TRECHO DO TEXTO -
• • • •
OPINIÃO

Brasil é o terceiro país com menor investimento por aluno

Por Gabriel Grabowski / Publicado em 4 de março de 2024

Brasil é o terceiro país com menor investimento por aluno

Foto: Marcelo Camargo/Agência Brasil

Foto: Marcelo Camargo/Agência Brasil

Educação com qualidade social é cara. O Brasil possui uma das maiores demandas por educação básica e superior do mundo por não ter investido em educação do povo ao longo de quase cinco séculos.

Bastou a Conferência Nacional de Educação (Conae) realizada em janeiro de 2024 reafirmar a necessidade do país investir 10% do PIB em educação, ao invés dos atuais 5,4%, que a elite e os representantes do capital tentaram, imediatamente, desqualificar a proposta.

A Folha de São Paulo foi a primeira a disparar o ataque a proposta de meta de para o financiamento do próximo Plano Nacional de Educação (PNE), para a década de 2024-2034 aprovada nesta última Conae. Esta meta já consta na Lei nº 13.005/2014, descumprida no plano decenal em vigência.

Em seu editorial de 2 de janeiro de 2024, “Educação a sério”, o jornal acusou a proposta de “farsesca” e afirmou que o dispêndio atual “é compatível com o padrão global, seja entre países desenvolvidos, seja entre emergentes”.
• • • •
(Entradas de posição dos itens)

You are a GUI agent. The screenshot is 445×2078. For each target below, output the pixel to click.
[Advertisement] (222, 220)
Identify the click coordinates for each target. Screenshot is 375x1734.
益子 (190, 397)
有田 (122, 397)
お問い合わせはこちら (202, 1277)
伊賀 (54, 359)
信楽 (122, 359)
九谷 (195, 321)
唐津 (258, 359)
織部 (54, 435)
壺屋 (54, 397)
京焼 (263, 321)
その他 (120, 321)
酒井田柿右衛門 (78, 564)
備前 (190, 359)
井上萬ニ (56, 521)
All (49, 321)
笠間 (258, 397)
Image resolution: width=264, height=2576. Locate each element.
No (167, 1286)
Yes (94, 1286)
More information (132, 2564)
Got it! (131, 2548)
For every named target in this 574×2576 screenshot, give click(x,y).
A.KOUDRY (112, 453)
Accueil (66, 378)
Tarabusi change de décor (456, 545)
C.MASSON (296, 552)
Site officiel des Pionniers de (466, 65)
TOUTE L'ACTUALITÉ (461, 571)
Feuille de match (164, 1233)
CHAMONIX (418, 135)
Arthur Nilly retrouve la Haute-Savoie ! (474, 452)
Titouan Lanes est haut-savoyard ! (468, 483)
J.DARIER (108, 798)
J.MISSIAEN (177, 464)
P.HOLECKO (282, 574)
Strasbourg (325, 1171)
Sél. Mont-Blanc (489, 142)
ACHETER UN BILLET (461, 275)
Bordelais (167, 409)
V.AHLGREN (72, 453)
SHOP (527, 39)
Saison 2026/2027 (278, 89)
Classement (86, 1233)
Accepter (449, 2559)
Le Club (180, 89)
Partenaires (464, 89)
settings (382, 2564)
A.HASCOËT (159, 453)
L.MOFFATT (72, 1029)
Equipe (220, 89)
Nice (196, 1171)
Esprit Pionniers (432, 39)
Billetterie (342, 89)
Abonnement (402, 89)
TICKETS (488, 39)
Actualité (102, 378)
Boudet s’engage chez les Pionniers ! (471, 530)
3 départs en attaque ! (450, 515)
• • • •
PROBLEMA 1 - Indique se cada afirmação concorda com o trecho sobre investimento em educação, respondendo sim ou não e citando literalmente as palavras decisivas: (a) A Conae de janeiro de 2024 defendeu que o país invista 10% do PIB em educação. (b) O Brasil investe hoje 7% do PIB em educação. (c) O editorial da Folha de São Paulo citado é de 2 de janeiro de 2024.
PROBLEMA 2 - No trecho sobre investimento em educação, reescreva a parte que começa em "Por Gabriel Grabowski" e termina em "quase cinco séculos.", trocando "cinco séculos" por "quatro séculos".
As linhas de dados formam um material à parte, independente do trecho.

RESPOSTA COMPLETA 1 -
(a) Sim: “reafirmar a necessidade do país investir 10% do PIB em educação”.
(b) Não: “ao invés dos atuais 5,4%”.
(c) Sim: “Em seu editorial de 2 de janeiro de 2024”.

RESPOSTA COMPLETA 2 -
Por Gabriel Grabowski / Publicado em 4 de março de 2024

Brasil é o terceiro país com menor investimento por aluno

Foto: Marcelo Camargo/Agência Brasil

Foto: Marcelo Camargo/Agência Brasil

Educação com qualidade social é cara. O Brasil possui uma das maiores demandas por educação básica e superior do mundo por não ter investido em educação do povo ao longo de quase quatro séculos.